Também foi dito que este não foi o episódio em que foram atingidas as maiores quantidades de chuva acumulada em 24 horas. Ao consultar o arquivo climatológico, pode constatar que é esse o caso, apesar de esta gota fria ter deixado um registo absoluto de precipitação (pendente de verificação definitiva pela AEMET). A estação meteorológica que registou a maior quantidade de precipitação na passada terça-feira, 29 de outubro, foi uma localizada no município valenciano de Turís, na região de Ribera Alta.
Nesse dia, foram registados 618 mm, embora possam ter sido significativamente mais, uma vez que - até à data - não foi possível recuperar os dados registados durante uma hora dessa fatídica terça-feira. Depois de analisar o registo das 23 horas disponíveis, foi possível certificar que houve uma precipitação máxima numa hora de 179,4 mm, o que constitui um novo recorde de intensidade horária de precipitação em Espanha.
Um padrão meteorológico recorrente
Há cada vez mais sinais que apontam na mesma direção: a de uma intensificação crescente de fenómenos meteorológicos já de si extremos, gerados em ambientes tempestuosos. Esta última gota fria e algumas das que ocorreram nos últimos anos atestam as mudanças que começam a ser observadas tanto na circulação atmosférica no nosso meio geográfico, como na maior quantidade de energia disponível na troposfera.
A clássica “situação ómega”, explicada nos tratados de meteorologia e climatologia, está a tornar-se um padrão dominante, fruto da alteração a que está a ser sujeito o comportamento atmosférico nas latitudes médias. As massas de ar subtropicais ganham terreno, estendem o seu raio de ação cada vez mais para norte, ajudadas por este padrão meteorológico.

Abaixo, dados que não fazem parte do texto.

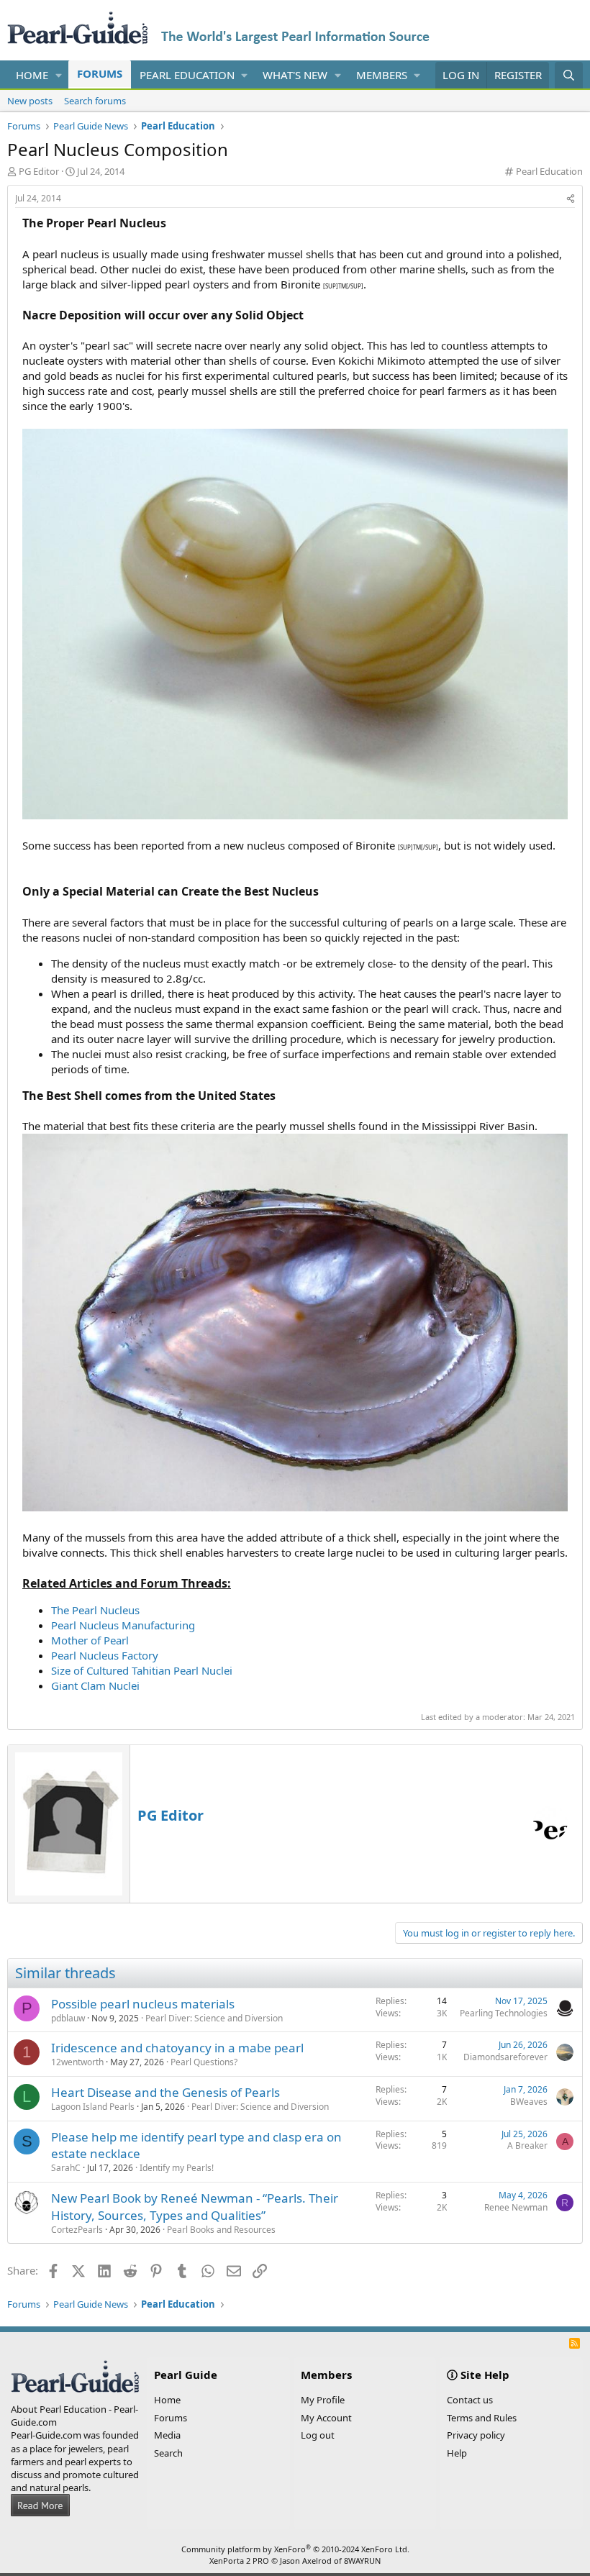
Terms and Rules (482, 2417)
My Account (326, 2417)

São numerosas as incursões de poderosas cristas de ar subtropical até latitudes médias e altas, o que dispara as temperaturas (aumento das ondas de calor) e das secas. Estas condições extremas e cada vez mais frequentes são abruptamente interrompidas por influxos de ar frio, formando depressões que, em muitos casos, culminam na formação das gotas frias.
Sob estas novas condições de contorno, os fenómenos meteorológicos adversos que nos afetam têm agora quase sempre a “assinatura hídrica” subtropical, o que explica o carácter mais extremo das tempestades, frentes ou gotas frias. O novo padrão conduz-nos a situações extremas de sinais diferentes: secas e ondas de calor de longa duração (ou longos períodos com anomalias quentes), por um lado, e episódios de precipitação extrema de grande impacto e consequências catastróficas, como aconteceu esta semana com a gota fria.
O comportamento meteorológico está a mudar debaixo dos nossos narizes, e a um ritmo acelerado. Já não se espera que uma gota fria outonal produza apenas chuvas torrenciais no Mediterrâneo, embora seja aí que as inundações catastróficas continuam a ser mais prováveis.
As gotas frias estão a tornar-se mais fortes, com fenómenos associados a tornarem-se mais violentos, mais frequentes e com impacto em cada vez mais áreas. Estas alterações estão a apanhar-nos desprevenidos, com consequências tão dolorosas como as que estamos a viver hoje em dia.